Wisconsin stands to lose more than $100 million a year if it follows President Bush's plan to boost the nation's economy by eliminating taxes on stock dividends, state analysts said Thursday.
Bush's plan calls for eliminating federal taxes on stock dividends, which also are subject to state taxes.
Historically, states have reworked their tax codes to conform with federal codes and to reduce confusion for tax filers.
If Wisconsin follows suit, it could lose $106 million in tax revenue a year as it wrestles with a projected $2.6 billion deficit in its next budget, said Diane Hardt, state Income, Sales and Excise Tax Division administrator.

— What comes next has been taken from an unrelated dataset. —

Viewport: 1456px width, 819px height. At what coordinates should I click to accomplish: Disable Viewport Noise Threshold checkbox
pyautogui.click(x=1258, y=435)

Wisconsin faces a dilemma if Bush's plan passes, said Todd Berry, president of the Wisconsin Taxpayers Alliance.
"If Wisconsin were to go along, it certainly puts more pressure on the budget," he said.
But if it doesn't, the state would create confusion for taxpayers at filing time because people would need to list dividends on state forms but not on federal forms, he said.
Corporations may stop sending end-of-the-year dividend totals to stockholders because they wouldn't have to send them to the Internal Revenue Service.
"Two headaches result," Berry said. "One for the individual because they no longer have state and federal laws in sync. They're confused when they fill out the state form. And second, even if they can figure out what to do, they may not know what their dividends are."
State officials also are cringing about the effect a lack of dividend taxes could have on bonding, a mechanism many states use for projects such as road or building construction. Some analysts believe eliminating federal taxes on dividends would make stocks so attractive to investors they would shy away from bonds.
States may be forced to offer higher returns on bonds to attract investors, which would also affect Wisconsin's budget, said Frank Hoadley, state capital finance director.